(Stored data)
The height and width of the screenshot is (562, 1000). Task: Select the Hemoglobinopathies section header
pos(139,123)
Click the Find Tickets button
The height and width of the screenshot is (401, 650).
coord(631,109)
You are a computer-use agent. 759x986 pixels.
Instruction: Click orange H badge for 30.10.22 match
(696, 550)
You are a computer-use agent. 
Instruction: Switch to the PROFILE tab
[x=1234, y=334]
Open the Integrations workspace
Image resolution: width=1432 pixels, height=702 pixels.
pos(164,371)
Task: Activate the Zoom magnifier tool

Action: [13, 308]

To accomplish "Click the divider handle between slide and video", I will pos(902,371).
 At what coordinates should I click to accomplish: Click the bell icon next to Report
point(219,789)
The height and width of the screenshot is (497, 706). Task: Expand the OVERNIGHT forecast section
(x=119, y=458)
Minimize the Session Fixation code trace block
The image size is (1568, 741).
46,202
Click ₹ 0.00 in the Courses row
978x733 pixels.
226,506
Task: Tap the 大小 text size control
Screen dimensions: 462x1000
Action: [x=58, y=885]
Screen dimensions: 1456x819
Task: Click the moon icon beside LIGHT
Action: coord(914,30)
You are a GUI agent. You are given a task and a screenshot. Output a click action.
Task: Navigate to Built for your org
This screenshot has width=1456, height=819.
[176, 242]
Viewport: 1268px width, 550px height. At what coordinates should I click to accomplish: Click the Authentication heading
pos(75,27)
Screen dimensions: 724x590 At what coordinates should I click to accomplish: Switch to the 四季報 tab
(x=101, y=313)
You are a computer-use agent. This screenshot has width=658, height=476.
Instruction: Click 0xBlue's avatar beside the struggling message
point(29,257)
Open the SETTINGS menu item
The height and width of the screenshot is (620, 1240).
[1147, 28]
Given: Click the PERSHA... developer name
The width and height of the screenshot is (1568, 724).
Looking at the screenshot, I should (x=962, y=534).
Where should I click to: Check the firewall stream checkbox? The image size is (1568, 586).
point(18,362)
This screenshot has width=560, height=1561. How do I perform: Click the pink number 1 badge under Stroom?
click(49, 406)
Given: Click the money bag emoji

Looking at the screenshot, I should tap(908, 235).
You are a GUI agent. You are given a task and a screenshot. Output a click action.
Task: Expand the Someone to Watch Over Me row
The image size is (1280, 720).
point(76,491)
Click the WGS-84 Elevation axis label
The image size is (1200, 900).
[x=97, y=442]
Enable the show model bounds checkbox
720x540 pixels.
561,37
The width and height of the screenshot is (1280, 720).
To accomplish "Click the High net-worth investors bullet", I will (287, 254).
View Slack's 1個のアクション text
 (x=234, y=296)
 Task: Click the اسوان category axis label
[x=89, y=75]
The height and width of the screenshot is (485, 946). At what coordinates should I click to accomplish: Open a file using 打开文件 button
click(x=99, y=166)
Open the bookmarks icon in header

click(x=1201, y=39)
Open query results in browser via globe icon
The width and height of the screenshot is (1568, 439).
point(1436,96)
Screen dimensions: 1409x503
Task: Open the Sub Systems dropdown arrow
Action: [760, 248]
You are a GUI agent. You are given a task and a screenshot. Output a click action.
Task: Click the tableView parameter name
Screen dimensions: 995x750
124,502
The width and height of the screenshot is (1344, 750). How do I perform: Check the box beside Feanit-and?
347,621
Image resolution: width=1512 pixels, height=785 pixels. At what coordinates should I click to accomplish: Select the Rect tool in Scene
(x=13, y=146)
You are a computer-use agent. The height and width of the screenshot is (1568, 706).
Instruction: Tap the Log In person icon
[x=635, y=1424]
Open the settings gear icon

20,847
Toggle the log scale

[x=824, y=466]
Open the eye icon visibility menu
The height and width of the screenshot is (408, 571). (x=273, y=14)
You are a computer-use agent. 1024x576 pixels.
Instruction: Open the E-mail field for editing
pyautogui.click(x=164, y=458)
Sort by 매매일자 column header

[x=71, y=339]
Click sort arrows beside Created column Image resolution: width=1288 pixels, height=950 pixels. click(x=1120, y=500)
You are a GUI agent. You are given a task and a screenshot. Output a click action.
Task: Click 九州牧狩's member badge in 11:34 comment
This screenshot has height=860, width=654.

_Your instructions:_ Generate an exact reproduction of all entries.

_Reply:_
The height and width of the screenshot is (562, 1000). Task: Select the Hemoglobinopathies section header
pos(139,123)
Click the Find Tickets button
The height and width of the screenshot is (401, 650).
coord(631,109)
You are a computer-use agent. 759x986 pixels.
Instruction: Click orange H badge for 30.10.22 match
(696, 550)
You are a computer-use agent. 
Instruction: Switch to the PROFILE tab
[x=1234, y=334]
Open the Integrations workspace
Image resolution: width=1432 pixels, height=702 pixels.
pos(164,371)
Task: Activate the Zoom magnifier tool

Action: [13, 308]

To accomplish "Click the divider handle between slide and video", I will pos(902,371).
 At what coordinates should I click to accomplish: Click the bell icon next to Report
point(219,789)
The height and width of the screenshot is (497, 706). Task: Expand the OVERNIGHT forecast section
(x=119, y=458)
Minimize the Session Fixation code trace block
The image size is (1568, 741).
46,202
Click ₹ 0.00 in the Courses row
978x733 pixels.
226,506
Task: Tap the 大小 text size control
Screen dimensions: 462x1000
Action: [x=58, y=885]
Screen dimensions: 1456x819
Task: Click the moon icon beside LIGHT
Action: coord(914,30)
You are a GUI agent. You are given a task and a screenshot. Output a click action.
Task: Navigate to Built for your org
This screenshot has width=1456, height=819.
[176, 242]
Viewport: 1268px width, 550px height. At what coordinates should I click to accomplish: Click the Authentication heading
pos(75,27)
Screen dimensions: 724x590 At what coordinates should I click to accomplish: Switch to the 四季報 tab
(x=101, y=313)
You are a computer-use agent. This screenshot has width=658, height=476.
Instruction: Click 0xBlue's avatar beside the struggling message
point(29,257)
Open the SETTINGS menu item
The height and width of the screenshot is (620, 1240).
[1147, 28]
Given: Click the PERSHA... developer name
The width and height of the screenshot is (1568, 724).
Looking at the screenshot, I should (x=962, y=534).
Where should I click to: Check the firewall stream checkbox? The image size is (1568, 586).
point(18,362)
This screenshot has width=560, height=1561. How do I perform: Click the pink number 1 badge under Stroom?
click(49, 406)
Given: Click the money bag emoji

Looking at the screenshot, I should tap(908, 235).
You are a GUI agent. You are given a task and a screenshot. Output a click action.
Task: Expand the Someone to Watch Over Me row
The image size is (1280, 720).
point(76,491)
Click the WGS-84 Elevation axis label
The image size is (1200, 900).
[x=97, y=442]
Enable the show model bounds checkbox
720x540 pixels.
561,37
The width and height of the screenshot is (1280, 720).
To accomplish "Click the High net-worth investors bullet", I will (287, 254).
View Slack's 1個のアクション text
 (x=234, y=296)
 Task: Click the اسوان category axis label
[x=89, y=75]
The height and width of the screenshot is (485, 946). At what coordinates should I click to accomplish: Open a file using 打开文件 button
click(x=99, y=166)
Open the bookmarks icon in header

click(x=1201, y=39)
Open query results in browser via globe icon
The width and height of the screenshot is (1568, 439).
point(1436,96)
Screen dimensions: 1409x503
Task: Open the Sub Systems dropdown arrow
Action: [760, 248]
You are a GUI agent. You are given a task and a screenshot. Output a click action.
Task: Click the tableView parameter name
Screen dimensions: 995x750
124,502
The width and height of the screenshot is (1344, 750). How do I perform: Check the box beside Feanit-and?
347,621
Image resolution: width=1512 pixels, height=785 pixels. At what coordinates should I click to accomplish: Select the Rect tool in Scene
(x=13, y=146)
You are a computer-use agent. The height and width of the screenshot is (1568, 706).
Instruction: Tap the Log In person icon
[x=635, y=1424]
Open the settings gear icon

20,847
Toggle the log scale

[x=824, y=466]
Open the eye icon visibility menu
The height and width of the screenshot is (408, 571). (x=273, y=14)
You are a computer-use agent. 1024x576 pixels.
Instruction: Open the E-mail field for editing
pyautogui.click(x=164, y=458)
Sort by 매매일자 column header

[x=71, y=339]
Click sort arrows beside Created column Image resolution: width=1288 pixels, height=950 pixels. click(x=1120, y=500)
You are a GUI agent. You are given a task and a screenshot. Output a click action.
Task: Click 九州牧狩's member badge in 11:34 comment
This screenshot has height=860, width=654.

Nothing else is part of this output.